▶ **Task statement**
Among the lines below, output only those between the line holding "The image size is (366, 650)." and the line holding "the recent apps", inclusive, exactly as written and with no pictures.

▶ **Exercise material**
*** Block opens ***

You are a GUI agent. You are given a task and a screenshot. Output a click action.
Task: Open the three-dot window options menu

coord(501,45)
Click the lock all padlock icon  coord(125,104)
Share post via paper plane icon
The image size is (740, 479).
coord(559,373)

*** Block closes ***
*** Block opens ***

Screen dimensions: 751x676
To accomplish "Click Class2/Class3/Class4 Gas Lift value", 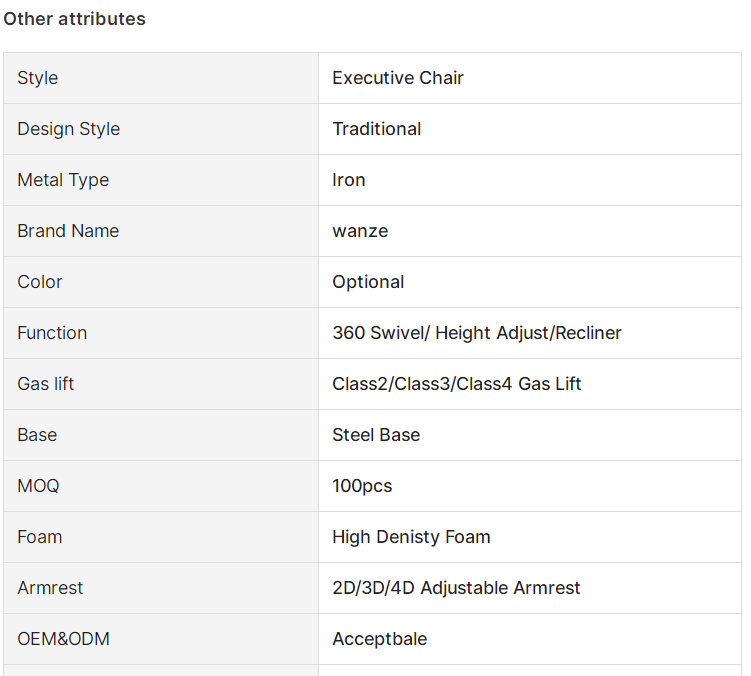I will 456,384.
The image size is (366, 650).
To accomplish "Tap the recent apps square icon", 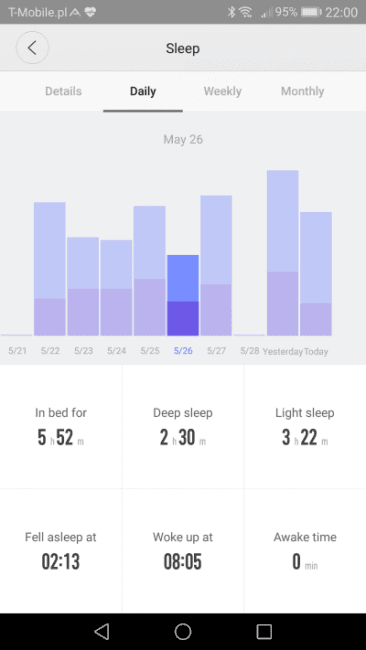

*** Block closes ***

▶ **Expected answer**
The image size is (366, 650).
To accomplish "Tap the recent apps square icon", 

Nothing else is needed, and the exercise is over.